Wie dem auch sei, wenn ich mich recht entsinne, habe ich mein englischsprachiges Exemplar in einem Bremer Antiquariat gekauft, es gibt immer wieder welche in Internet-Auktionshäusern und auch im Second-Hand-Shop im Internet. Falls es keine deutschsprachigen Exemplare gibt, lohnen sich auch welche in Englisch, allein die Fülle der Bilder rechtfertigt schon den Kauf. Und da die Texte meist nur aus 1-3 halben Seiten bestehen, kann man sich auch mit Schulenglisch und Wörterbüchern oder entsprechenden Apps gut behelfen. Zu finden ist es, wie gesagt, im Antiquariat, im Internet-Auktionshaus und -Second-Hand-Shop. Es hat neu 15€ gekostet, gebrauchte Exemplare sollten also darunter liegen, ~12€ scheint nach kurzer Recherche ein realistischer Preis zu sein.
"Photographie des 20. Jahrhunderts" Museum Ludwig Köln von Reinhold Mißelbeck et al. - Benedikt Taschen Verlag
EAN 9783836541039
Jetzt gibt's noch einen kleinen Bonus für die kreative Fotografie: The Photographer's Playbook. Vielleicht noch kein Klassiker, aber spannend auf alle Fälle! Hier sind keine Bilder abgebildet, es sind Ideen für kreatives Arbeiten mit und ohne Kamera, es geht auch um kreative Gewohnheiten. Es ergänzt die oben dargestellten Bücher um die praktische Komponente.
Jason Fulford und Gregory Halpern haben hier 307 Aufgaben von ungefähr ebenso vielen FotografInnen und Kreativen zusammengetragen. In den Texten berichten sie zum Teil vom Studium, von Ideen berühmter FotografInnen und viel auch aus dem Alltag.
In diesem Buch gibt es für alle Bedürfnisse die richtige Aufgabe, von kurzen Fingerübungen bis langen Projekten findet hier jede/r das Richtige. Ein Buch zum Stöbern - und das ist angenehm, hier gibt es keine direkten Handlungsanweisungen, sondern Ideen, die man als Grundlage für eigene Ziele gebrauchen kann. Mal sind die Texte nur einen Absatz lang, mal über Seiten, vielleicht nur ein Zitat und vielleicht eine ganze Welt. Schauen wir mal 'rein!

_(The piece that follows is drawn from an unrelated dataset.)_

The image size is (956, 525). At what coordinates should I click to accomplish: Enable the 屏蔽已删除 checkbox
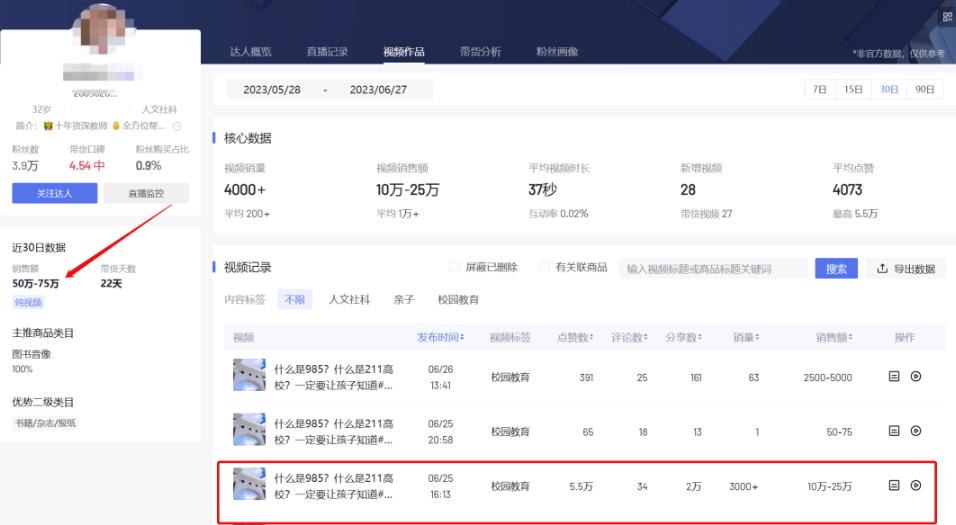click(455, 267)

Oben auf der Seite wird immer die Person, die befragt oder zitiert wurde, genannt, dann folgt der Text. Es ist hier, wie gesagt, nicht wie in anderen Büchern, bei denen es klar definierte Aufgaben gibt, die abgearbeitet werden müssen. Hier müssen sich Lesende selbst bedienen und was daraus machen! Auf eine ähnliche Weise sind wir zur Challenge gekommen, also wird uns dieses Buch bestimmt auch bald Inspiration sein, wenn wir wieder zu der Form der Vor-Corona-Zeit finden...
Im Anhang gibt es die Biografien der Personen, die am Buch mitgewirkt haben. Die meisten davon leben noch und arbeiten in den USA (aber auch im Rest der Welt), daher sind nicht so viele Superstars der Fotografie vertreten. Ich finde das ganz sympathisch, denn die berühmten Zitate braucht niemand mehr neu zu veröffentlichen. Viel mehr gibt es über das Buch nicht zu sagen, um damit zu arbeiten, muss man es wohl in Händen halten. ABER! Einen Haken hat die Sache: Das Buch ist komplett auf Englisch, eine übersetzte Fassung konnte ich nicht finden. Bekommen kann man es jedenfalls über den Buchhandel oder im Internet. Es kostet bei Aperture $19,96.
"The Photographer's Playbook" von Jason Fulford und Gregory Halpern, Aperture Foundation, ISBN 978-1-59711-247-5 52495
Viel Spaß bei der Lektüre dieser Bücher!